A Novel with Thoughts and Ponderings

THE MILE HIGH HAIR CLUB

Author: Naomi Neale ISBN: 0843955643 8/2005 CONTEMPORARY Publisher: DORCHESTER/Making It

Mile-High Hair Club by Naomi Neale

When worlds collide: My life in a nutshell
By Bailey Rhodes, talent producer, Expedition Network

 
NYC
DIXIE
Fabulous career in cable television, incredible friends, and exciting culture
X
 
Strong coffee and down-home cooking
 
X
Backstabbing assistant attempting to steal my job
X
 
Relatives who are, shall I say, two bubbles shy of plumb crazy
 
X
The boyfriend who can't commit
X
 
The agronomist with the heart of gold and biceps by the pound
 
X
Shrill, talentless anchorwomen trying to claw their way into my programming
X
 
Loud, talentless contestants trying to claw their way into thesixty-fourth annual Miss Tidewater Butter Bean Pageant
 
X
Big mouths, big heads, big dreams, and even bigger hair
X
X

RRAH's THOUGHTS AND PONDERINGS:

Bailey Rhodes is establishing her career as a talent producer at a television station. It's not the acting career she had hoped for when she first came to NYC, but still not bad for a hick from the rural end of Virginia.
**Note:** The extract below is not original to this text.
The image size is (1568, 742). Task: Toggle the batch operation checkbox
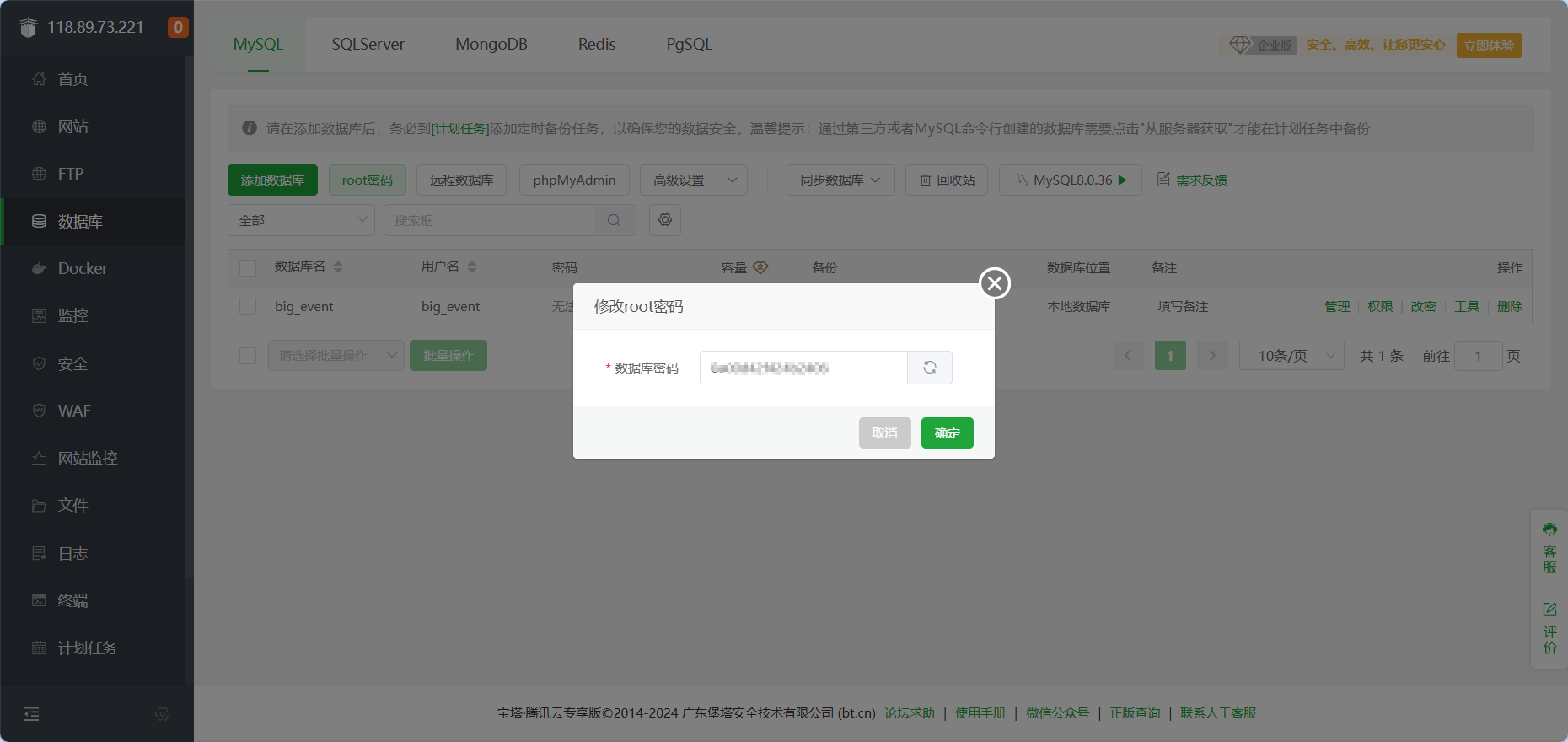248,356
Now she is headed back on another dreaded trip to the home she spent her childhood, to help out after her mother suffers a stroke. Bailey is counting the minutes until she can leave before she even arrives.
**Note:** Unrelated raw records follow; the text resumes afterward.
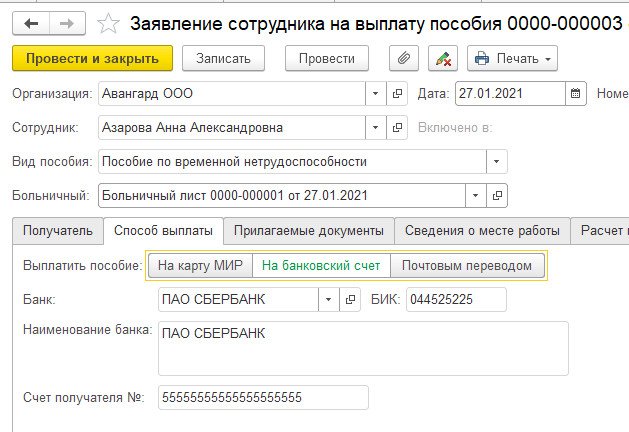Click the pencil edit icon in toolbar
This screenshot has width=629, height=432.
[x=442, y=59]
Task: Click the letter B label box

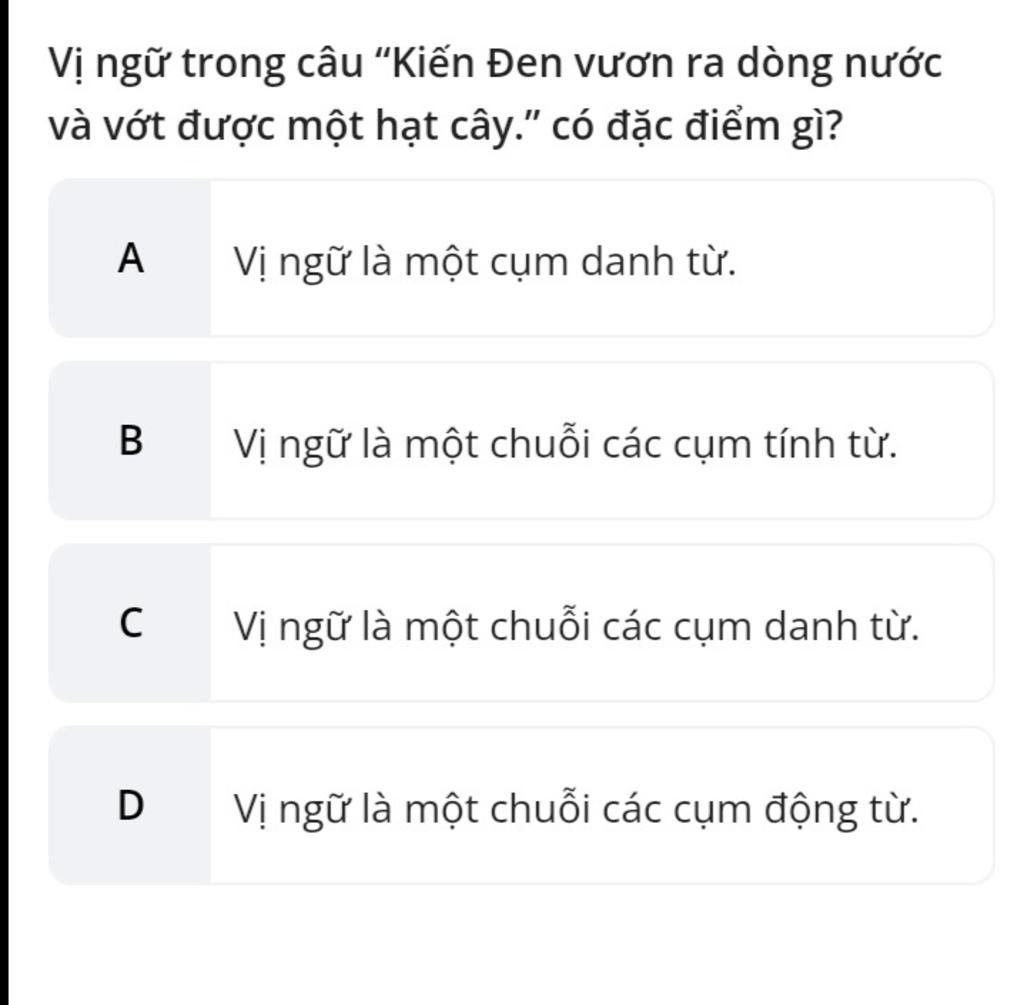Action: click(130, 441)
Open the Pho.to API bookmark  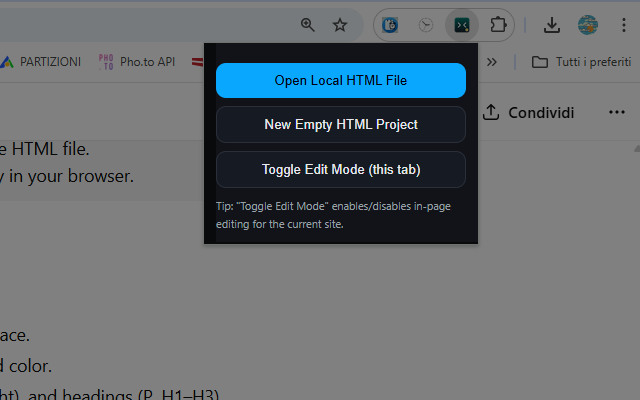tap(137, 62)
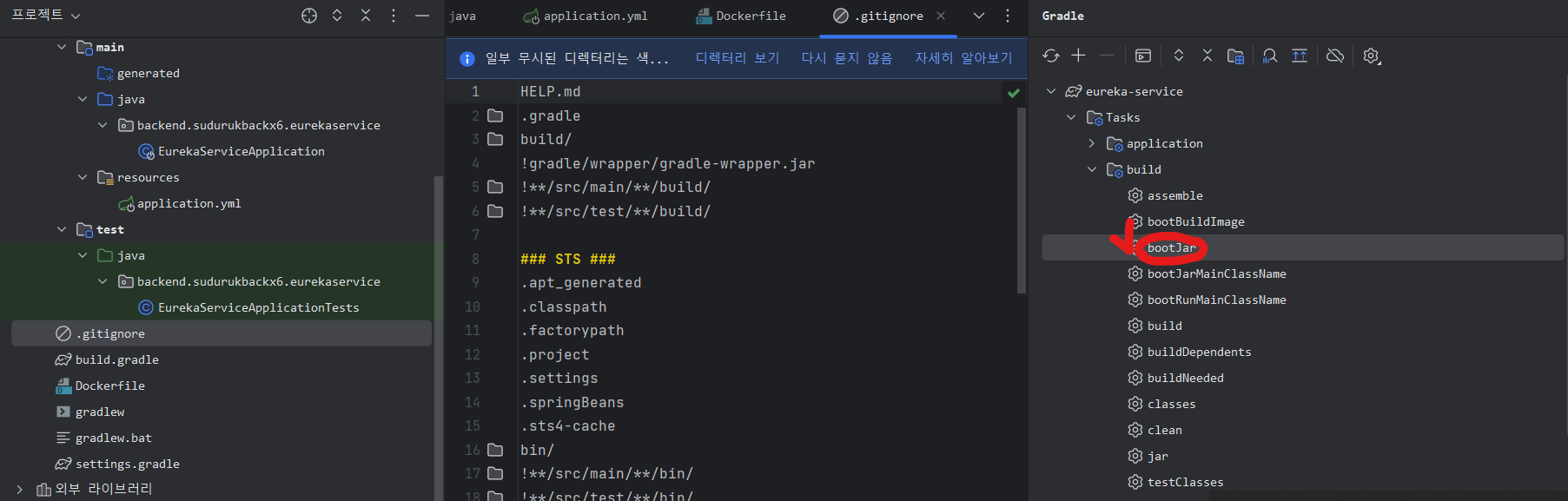Switch to the Dockerfile tab
The width and height of the screenshot is (1568, 501).
coord(751,16)
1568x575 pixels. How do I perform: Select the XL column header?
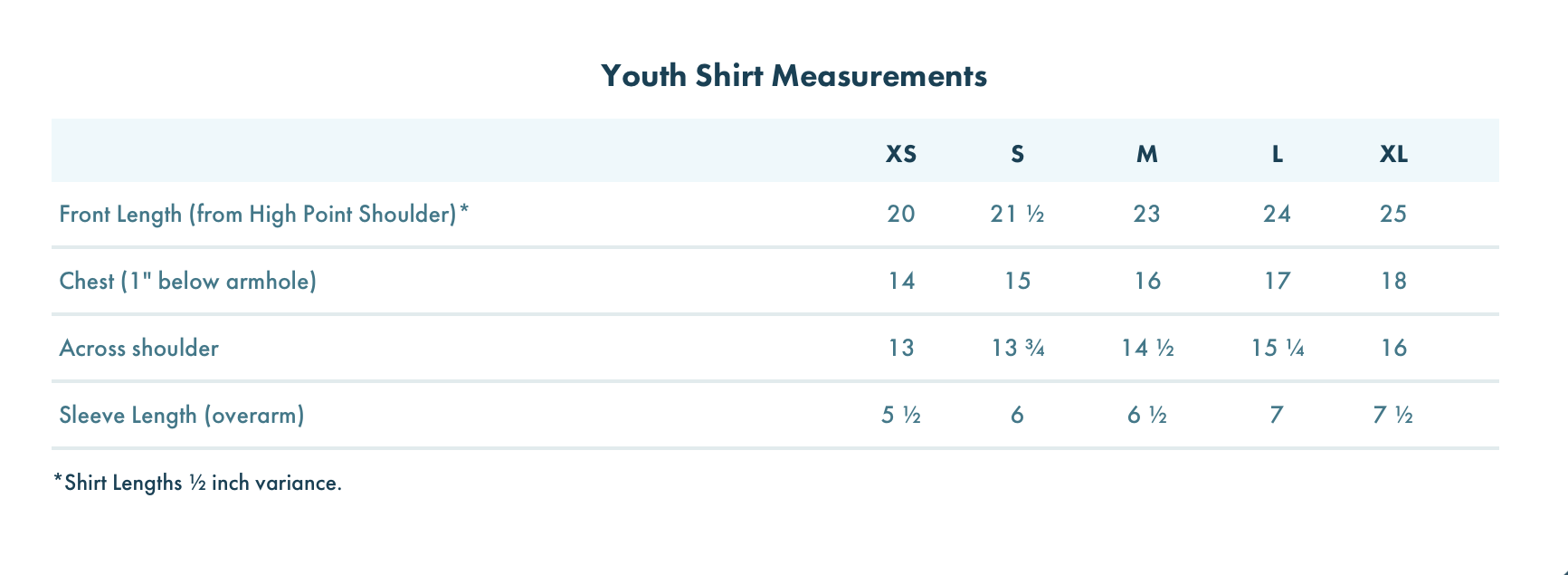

Bailey is at a loss as to how she should deal with her mom. The woman is no longer the outspoken and self-sufficient person she was, or at least is able to be. Topping it all off, her younger sister who she's been trying to avoid shows up, her two crazy aunts are coaching several young ladies for entrance to the Miss Tidewater Butter Bean Pageant, and she's sure her assistant back at the station is sabotaging Bailey's job to assume the position herself.

This trip south ends up being the same as every other Bailey has made home, and yet nothing like any other. Bailey discovers things on this visit home she's never realized about herself and about her family. Sometimes it's painful, but enlightening all the same.

I loved this book, just loved it. My first Chick Lit and I'm wondering if they are all like this.

Naomi Neale has a fantastic grasp on this story and it's workings. I was especially taken with the reality she brought to contrasting rural life to that of the big city. Having been dragged along on similar trips to my mother's home as a child, to a town not unlike Crestonville and not located far from where this story takes place, I can't help but feel much of what's going on here. My aunts weren't crazy like Bailey's, but they had the same attitudes, same small town outlook. And Bailey's mixed feelings were so easy to understand and empathize with. I was always 'the one from up North', felt like a fish out of water, and still came away appreciating where my mom came from, but doubt I could live there.

But you can be from anywhere and appreciate the relationships Ms. Neale portrays between mothers and daughters, aunts and nieces, and sisters. That's one of things I like about this author's style. Anyone can read it and say, "I can so relate to that!"

Don't be thinking this is a deep and analytic story—it's far from it. I laughed out loud from the very beginning and on through to the end. The humor is fresh and fun, some of it surprising, in that it is humor directed at all of the characters, sometimes cutting. Sidney and Euan, Bailey's friends from the city, are easy to imagine as Will and Graces' Jack and Karen duo. They add more style and humor to an already laughing out loud book. More than once I let out one of those 'wahahahaha' laughs, never seeing it coming, that had heads turning my way. I didn't care, it felt too good to laugh.

It ended exactly how it should have, with more laughter and a few tears mixed in. That's how it was for me, anyway. I loved every second of it and felt good when I was done.